20110720

Amaçsızdır bu, çok da gereksizdir. Sahiden de.

Doğduğun gün, salı günüydü. Ben salı günlerini hiç sevmem, ama o güne bir istisna yapardım belki.

Belki de bayramlarını kutlamak için sokağa dökülen işçilerin bir kısmı yedikleri dayaktan sonra daha yeni yeni sarıyordu yaralarını, sen hayata gözlerini açtığında.

Doğduğun gün, tam da bir bahar günüydü.

Ankara'da 20 dereceydi mesela hava, az bulutlu. Tıpkı senin gibi, hep neşeli, ama her zaman da biraz bulutlu. Hiç kestirilemez bulutlarının ne zaman çoğalacağı, neşeli bahar yüzünün ne zaman düşüvereceği. Aniden daha bir bulutlanır gökyüzü, bırakır yağmuru bulutlardan toprağa, sen yaz günü doğmamış olsan da, bir yaz yağmuru misali. Ne zamanı geçtim, yüzünün neden düştüğü de kestirilemez zaten. Kestiren olur gerçi de, sana söyleyemez.

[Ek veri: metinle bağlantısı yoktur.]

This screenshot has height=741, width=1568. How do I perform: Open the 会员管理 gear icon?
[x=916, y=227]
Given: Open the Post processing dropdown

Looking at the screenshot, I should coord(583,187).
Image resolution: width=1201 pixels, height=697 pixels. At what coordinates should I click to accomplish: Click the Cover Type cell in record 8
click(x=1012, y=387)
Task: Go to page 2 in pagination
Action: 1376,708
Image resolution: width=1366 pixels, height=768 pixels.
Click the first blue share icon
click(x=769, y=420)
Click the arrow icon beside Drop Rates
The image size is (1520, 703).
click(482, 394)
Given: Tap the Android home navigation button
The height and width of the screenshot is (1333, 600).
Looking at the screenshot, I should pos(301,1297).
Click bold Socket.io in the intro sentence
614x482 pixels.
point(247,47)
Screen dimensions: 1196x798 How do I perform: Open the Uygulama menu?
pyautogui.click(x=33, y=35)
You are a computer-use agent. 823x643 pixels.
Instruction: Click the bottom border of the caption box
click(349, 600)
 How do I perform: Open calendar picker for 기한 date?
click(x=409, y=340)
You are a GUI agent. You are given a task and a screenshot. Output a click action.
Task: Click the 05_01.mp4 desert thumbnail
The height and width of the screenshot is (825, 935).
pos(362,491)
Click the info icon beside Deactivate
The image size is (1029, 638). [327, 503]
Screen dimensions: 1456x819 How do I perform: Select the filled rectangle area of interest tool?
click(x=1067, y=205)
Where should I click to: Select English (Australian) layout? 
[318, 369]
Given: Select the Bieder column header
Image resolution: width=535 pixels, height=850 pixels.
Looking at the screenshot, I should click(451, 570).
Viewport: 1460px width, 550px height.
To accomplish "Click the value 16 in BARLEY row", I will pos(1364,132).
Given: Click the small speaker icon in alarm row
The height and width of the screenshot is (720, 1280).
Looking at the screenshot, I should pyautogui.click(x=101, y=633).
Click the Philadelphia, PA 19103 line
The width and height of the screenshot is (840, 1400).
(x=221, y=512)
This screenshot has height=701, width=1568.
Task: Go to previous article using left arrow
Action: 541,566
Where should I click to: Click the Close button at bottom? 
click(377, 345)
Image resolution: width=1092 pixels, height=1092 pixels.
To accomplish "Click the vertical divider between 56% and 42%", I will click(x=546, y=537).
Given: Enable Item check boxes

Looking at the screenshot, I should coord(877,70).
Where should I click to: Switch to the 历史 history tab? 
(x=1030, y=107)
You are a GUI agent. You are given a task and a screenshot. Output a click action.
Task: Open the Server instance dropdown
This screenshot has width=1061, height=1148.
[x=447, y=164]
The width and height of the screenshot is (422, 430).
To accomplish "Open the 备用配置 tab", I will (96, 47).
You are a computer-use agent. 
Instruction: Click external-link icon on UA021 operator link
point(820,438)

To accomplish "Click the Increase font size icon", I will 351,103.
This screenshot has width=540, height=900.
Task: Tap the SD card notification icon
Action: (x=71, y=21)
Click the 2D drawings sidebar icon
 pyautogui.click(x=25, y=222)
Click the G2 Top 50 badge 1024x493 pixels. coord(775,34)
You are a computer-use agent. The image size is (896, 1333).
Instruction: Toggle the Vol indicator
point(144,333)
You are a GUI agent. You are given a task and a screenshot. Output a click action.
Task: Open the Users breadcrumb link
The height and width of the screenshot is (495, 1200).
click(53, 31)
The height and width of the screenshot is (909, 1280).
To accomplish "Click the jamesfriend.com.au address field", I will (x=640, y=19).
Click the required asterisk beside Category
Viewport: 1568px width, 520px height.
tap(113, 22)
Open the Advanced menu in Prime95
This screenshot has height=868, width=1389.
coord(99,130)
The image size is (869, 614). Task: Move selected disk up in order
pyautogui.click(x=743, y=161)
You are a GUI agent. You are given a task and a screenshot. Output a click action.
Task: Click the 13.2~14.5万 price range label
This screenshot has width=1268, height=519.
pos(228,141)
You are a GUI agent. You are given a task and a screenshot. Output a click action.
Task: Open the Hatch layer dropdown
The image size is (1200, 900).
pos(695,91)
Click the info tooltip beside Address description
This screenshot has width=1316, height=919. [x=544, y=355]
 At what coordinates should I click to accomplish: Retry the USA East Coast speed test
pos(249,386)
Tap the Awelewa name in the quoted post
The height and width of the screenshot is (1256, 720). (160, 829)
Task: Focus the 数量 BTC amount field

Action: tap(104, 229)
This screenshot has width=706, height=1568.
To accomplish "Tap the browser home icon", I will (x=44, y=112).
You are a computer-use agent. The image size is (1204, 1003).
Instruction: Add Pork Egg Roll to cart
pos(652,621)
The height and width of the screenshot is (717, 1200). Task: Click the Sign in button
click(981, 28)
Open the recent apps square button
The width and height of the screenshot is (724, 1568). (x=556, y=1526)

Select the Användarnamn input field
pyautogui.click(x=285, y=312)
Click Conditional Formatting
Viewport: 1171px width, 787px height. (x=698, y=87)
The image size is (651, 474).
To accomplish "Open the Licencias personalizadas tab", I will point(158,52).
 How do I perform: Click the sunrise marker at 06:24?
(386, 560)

Doğduğun gün, Bakanlar Kurulu 185 öğretmeni 6-12 aylık stajlar için yurtdışına gönderme kararı almış bir de. İngiltere'ye, Fransa'ya, Almanya'ya, Amerika'ya. Belki de o yüzden gözün hep dışarı kaçmaktaydı senin. Belki de o yüzden öğretmen oldun, çok istemesen de. Neyse ki çoban olmamışsın. Çünkü aynı gün, Bigalı hayvan sahipleri çoban bulmakta zorlandıkları için el ilanları bastırıp çoban aramaya başlamışlar Çanakkale'de.

Dolar 806.72 Lira'ydı o gün. O zamanlar altı sıfırı da vardı Lira'nın, ortalarda pek görünmese de.

Bir kadın denizde boğulmuş olarak bulunmuştu, ailen senin doğumuna çok seviniyorken başka bir aile de kızlarının ölümüne üzülüyordu.

Aynı gün bir kedi öldu, Beyrut'ta, Fransa Büyükelçiliği'nin etrafına koruma amaçlı döşenen mayınların birinin üzerinden geçerek. Belki de o yüzden seviyorsun sen kedileri bu kadar. Belki de o ölen kedinin ruhu işledi senin içinde bir yerlere.

Sen doğduğunda bir ramazan günüydü. Ben o günleri az /çok hatırlarım, çünkü çocuk aklımla, ramazan bayramının başlangıcı demek, benim için dondurma yeme mevsiminin açılması demekti. Bilmezdim çocuk aklımla, hicri takvimin miladi takvime göre her yıl 11 gün sektiğini. Zaten hicri takvim nedir, onu da bilmezdim ki.


Yılın senin doğumuna denk gelen zamanları, benim için hep mutluluk demekti. Belki de sen doğdun diye, içten içe, hiç bilmesem de.

Sen doğduktan 23 yıl sonra, ben kimliğimi değiştirdim, doğduğum gün verilen kimliği saymazsak ikinci defa.

Sen "Oof, ne bahar, ne yaz, ne kış. Umrumda değil." diye doğdun eminim.

Ben o zamanlar çocuktum.

Sen o zamanlar bebek.

Ben şimdi bir adamım.

Sen hala bir bebek.


Doğduğun gün, salı günüydü.
Gittiğin gün, salı günüydü.


Ben salı günlerini hiç sevmem.



Şimdi başlığı okuyalım, bir kez daha. Çünkü sahiden de öyle.